***** Supplied material *****
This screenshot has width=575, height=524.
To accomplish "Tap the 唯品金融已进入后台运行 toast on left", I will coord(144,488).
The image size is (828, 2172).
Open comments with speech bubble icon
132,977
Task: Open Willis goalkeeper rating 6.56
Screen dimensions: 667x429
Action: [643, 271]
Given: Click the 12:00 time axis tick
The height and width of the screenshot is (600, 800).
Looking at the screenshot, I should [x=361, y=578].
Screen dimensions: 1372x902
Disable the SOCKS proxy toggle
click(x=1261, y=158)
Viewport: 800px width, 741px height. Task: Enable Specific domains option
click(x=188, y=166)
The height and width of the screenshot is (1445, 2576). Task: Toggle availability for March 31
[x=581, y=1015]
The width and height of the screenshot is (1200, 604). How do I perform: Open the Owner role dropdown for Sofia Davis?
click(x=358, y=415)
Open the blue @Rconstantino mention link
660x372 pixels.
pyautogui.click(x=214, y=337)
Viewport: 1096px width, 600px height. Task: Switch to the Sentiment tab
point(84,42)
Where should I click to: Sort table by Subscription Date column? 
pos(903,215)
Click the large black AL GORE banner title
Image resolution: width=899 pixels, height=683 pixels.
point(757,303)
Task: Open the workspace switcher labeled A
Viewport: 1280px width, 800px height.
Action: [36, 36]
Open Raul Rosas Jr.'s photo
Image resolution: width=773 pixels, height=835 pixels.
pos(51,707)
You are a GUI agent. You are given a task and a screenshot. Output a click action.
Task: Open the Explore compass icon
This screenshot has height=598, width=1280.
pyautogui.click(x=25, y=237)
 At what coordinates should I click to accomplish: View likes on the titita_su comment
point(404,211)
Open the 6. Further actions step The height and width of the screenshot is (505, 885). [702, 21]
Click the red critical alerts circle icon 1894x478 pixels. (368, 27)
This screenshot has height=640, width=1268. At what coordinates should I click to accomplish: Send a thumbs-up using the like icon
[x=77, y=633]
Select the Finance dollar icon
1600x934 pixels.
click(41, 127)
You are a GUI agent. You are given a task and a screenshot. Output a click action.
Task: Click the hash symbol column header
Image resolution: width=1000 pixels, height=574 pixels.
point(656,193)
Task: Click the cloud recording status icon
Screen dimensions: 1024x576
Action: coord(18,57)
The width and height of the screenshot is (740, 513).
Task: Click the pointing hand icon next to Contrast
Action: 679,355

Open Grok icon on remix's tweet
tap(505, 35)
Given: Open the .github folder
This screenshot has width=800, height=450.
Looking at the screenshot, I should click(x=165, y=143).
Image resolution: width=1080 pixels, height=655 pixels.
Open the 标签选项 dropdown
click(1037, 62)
*****
__Exercise goal__. Give back all of the records above, reproducing every line character for character.

__Task output__.
This screenshot has width=575, height=524.
To accomplish "Tap the 唯品金融已进入后台运行 toast on left", I will coord(144,488).
The image size is (828, 2172).
Open comments with speech bubble icon
132,977
Task: Open Willis goalkeeper rating 6.56
Screen dimensions: 667x429
Action: [643, 271]
Given: Click the 12:00 time axis tick
The height and width of the screenshot is (600, 800).
Looking at the screenshot, I should [x=361, y=578].
Screen dimensions: 1372x902
Disable the SOCKS proxy toggle
click(x=1261, y=158)
Viewport: 800px width, 741px height. Task: Enable Specific domains option
click(x=188, y=166)
The height and width of the screenshot is (1445, 2576). Task: Toggle availability for March 31
[x=581, y=1015]
The width and height of the screenshot is (1200, 604). How do I perform: Open the Owner role dropdown for Sofia Davis?
click(x=358, y=415)
Open the blue @Rconstantino mention link
660x372 pixels.
pyautogui.click(x=214, y=337)
Viewport: 1096px width, 600px height. Task: Switch to the Sentiment tab
point(84,42)
Where should I click to: Sort table by Subscription Date column? 
pos(903,215)
Click the large black AL GORE banner title
Image resolution: width=899 pixels, height=683 pixels.
point(757,303)
Task: Open the workspace switcher labeled A
Viewport: 1280px width, 800px height.
Action: [36, 36]
Open Raul Rosas Jr.'s photo
Image resolution: width=773 pixels, height=835 pixels.
pos(51,707)
You are a GUI agent. You are given a task and a screenshot. Output a click action.
Task: Open the Explore compass icon
This screenshot has height=598, width=1280.
pyautogui.click(x=25, y=237)
 At what coordinates should I click to accomplish: View likes on the titita_su comment
point(404,211)
Open the 6. Further actions step The height and width of the screenshot is (505, 885). [702, 21]
Click the red critical alerts circle icon 1894x478 pixels. (368, 27)
This screenshot has height=640, width=1268. At what coordinates should I click to accomplish: Send a thumbs-up using the like icon
[x=77, y=633]
Select the Finance dollar icon
1600x934 pixels.
click(41, 127)
You are a GUI agent. You are given a task and a screenshot. Output a click action.
Task: Click the hash symbol column header
Image resolution: width=1000 pixels, height=574 pixels.
point(656,193)
Task: Click the cloud recording status icon
Screen dimensions: 1024x576
Action: coord(18,57)
The width and height of the screenshot is (740, 513).
Task: Click the pointing hand icon next to Contrast
Action: 679,355

Open Grok icon on remix's tweet
tap(505, 35)
Given: Open the .github folder
This screenshot has width=800, height=450.
Looking at the screenshot, I should click(x=165, y=143).
Image resolution: width=1080 pixels, height=655 pixels.
Open the 标签选项 dropdown
click(1037, 62)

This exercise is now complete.